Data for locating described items
— BEGIN —
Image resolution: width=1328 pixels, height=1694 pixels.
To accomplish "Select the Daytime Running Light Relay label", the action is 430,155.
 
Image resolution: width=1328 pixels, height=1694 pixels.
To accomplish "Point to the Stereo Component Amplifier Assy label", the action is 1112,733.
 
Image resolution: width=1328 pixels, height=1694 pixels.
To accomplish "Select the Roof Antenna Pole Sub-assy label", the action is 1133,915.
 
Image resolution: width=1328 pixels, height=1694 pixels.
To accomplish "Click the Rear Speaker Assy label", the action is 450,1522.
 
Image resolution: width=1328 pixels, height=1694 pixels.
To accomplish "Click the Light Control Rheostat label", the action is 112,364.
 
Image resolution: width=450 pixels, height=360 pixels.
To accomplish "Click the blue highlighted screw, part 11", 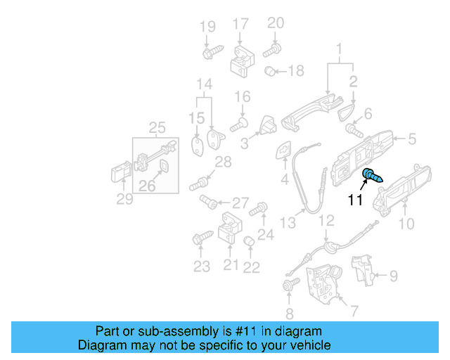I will [x=371, y=176].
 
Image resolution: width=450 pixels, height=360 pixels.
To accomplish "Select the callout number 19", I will [x=207, y=27].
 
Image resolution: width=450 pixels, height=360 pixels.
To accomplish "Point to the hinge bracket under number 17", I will [x=241, y=63].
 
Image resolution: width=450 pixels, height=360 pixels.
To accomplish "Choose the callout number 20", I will [x=276, y=23].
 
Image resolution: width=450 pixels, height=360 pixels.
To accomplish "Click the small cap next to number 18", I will [x=270, y=71].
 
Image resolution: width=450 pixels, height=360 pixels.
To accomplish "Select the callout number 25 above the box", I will [x=158, y=127].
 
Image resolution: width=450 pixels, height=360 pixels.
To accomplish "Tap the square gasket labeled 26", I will [x=162, y=167].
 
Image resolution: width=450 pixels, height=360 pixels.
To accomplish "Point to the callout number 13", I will [x=287, y=223].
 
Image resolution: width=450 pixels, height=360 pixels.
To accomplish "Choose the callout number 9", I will [x=393, y=276].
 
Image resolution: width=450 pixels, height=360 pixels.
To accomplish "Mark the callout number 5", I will [x=412, y=139].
— END —
- _Task_
Gather every line of the data above that contains the word "callout", and copy each one in full. Case counts, so match only that exact capitalization.

- _Written solution_
To accomplish "Select the callout number 19", I will [x=207, y=27].
To accomplish "Choose the callout number 20", I will [x=276, y=23].
To accomplish "Select the callout number 25 above the box", I will [x=158, y=127].
To accomplish "Point to the callout number 13", I will [x=287, y=223].
To accomplish "Choose the callout number 9", I will [x=393, y=276].
To accomplish "Mark the callout number 5", I will [x=412, y=139].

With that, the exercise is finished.